Talvez eu tivesse com Roth a mesma relação que, aos 10 anos, tinha com Rocky Balboa – um desejo de identificação, uma certa idolatria. Mas se Rocky era o herói que eu queria ser em criança, Roth era o homem que me explicava quem eu era em adulto. Os seus livros tiveram tamanha ressonância porque desmascaravam a vida com um esclarecimento e uma profundidade, com um humor e uma crueza, com uma sofisticação e um despretensiosismo, que só a grande literatura consegue – uma vez que a vida é demasiado atabalhoada e plena de engano, ou, como o próprio escreveu: “A quantidade de coisas que não conhecemos é impressionante. Ainda mais impressionante é o que passa por conhecimento”. 

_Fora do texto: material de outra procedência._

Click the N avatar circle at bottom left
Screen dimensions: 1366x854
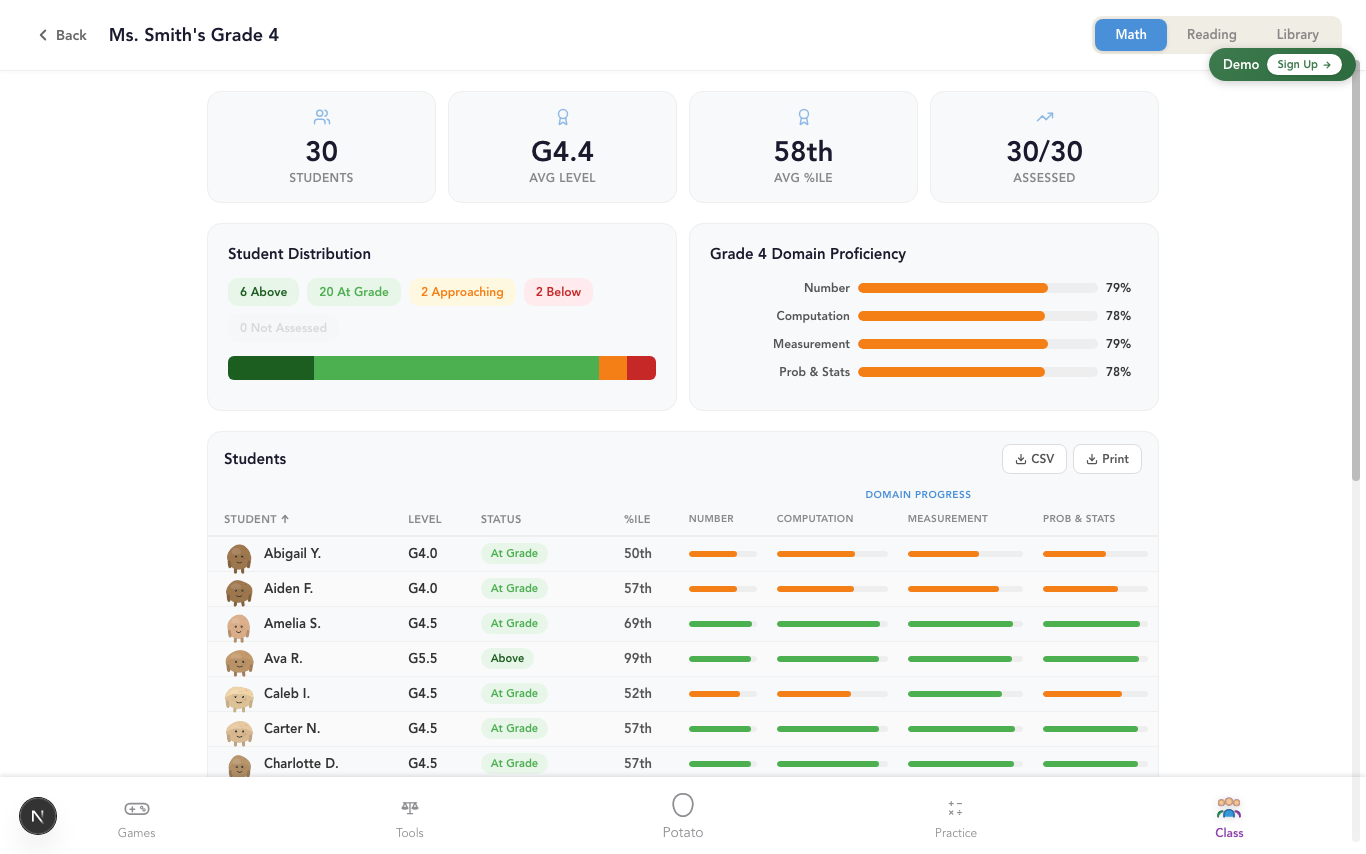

Há cerca de um mês, li novamente “Património”, a obra biográfica em que Roth escreve sobre a vida, a doença e morte do pai. Hoje voltei a pegar-lhe. Procurei a passagem em que o escritor visita a campa da mãe antes de informar o pai de que este tem um tumor no cérebro. “O que os cemitérios provam, pelo menos a pessoas como eu, não é que os mortos estão presentes, mas que deixaram de estar. Eles deixaram de estar e, por agora, nós continuamos. Isto é fundamental e, embora inaceitável, percebemo-lo com facilidade”. Por momentos pensei ter resolvido o enigma da minha agonia com a morte de um desconhecido: perante a perda, qualquer pessoa tem de conjugar dolorosamente aquilo que é inaceitável com o que é inevitável. Mas não era apenas isso, havia algo mais pessoal e poderoso e oculto. 

Roth citava várias vezes uma frase atribuída a Kafka: “Devíamos ler apenas os livros que nos mordem e nos perfuram. Se um livro não nos desperta como um golpe na cabeça, para quê lê-lo?” 

No fim de “Património”, o escritor relata um sonho que teve, antes da morte do pai, em que um navio abandonado se aproxima do porto de Newark, numa paisagem desoladora que o fez lembrar da sua tristeza, aos 12 anos, quando o presidente Roosevelt morreu semanas antes da vitória das tropas dos Aliados na Europa: “Um navio defunto que se aproximava da costa às cegas… Não se trata de uma imagem do meu pai que a minha mente acordada, com a sua resistência à metáfora queixosa e às analogias poéticas, teria autorizado. Foi antes o sonho que, na sua sabedoria, me entregou, com verdade e bondosamente, esta visão simples e infantil, e que cristalizou a minha dor de forma tão apropriada”.

Relendo essa passagem, dei-me conta, como se levasse um golpe na cabeça,  de que também o meu sonho da noite passada era sobre a relação que tenho com o meu pai – esse pai que é o início de tudo e que tudo abarca. A visão simples e infantil. A dor cristalizada. 

Os livros de Roth não são apenas um golpe na cabeça, emergem das profundezas da inconsciência, desenterram a vida, trazem a escuridão do sonho para a luz do que é inevitável e inaceitável.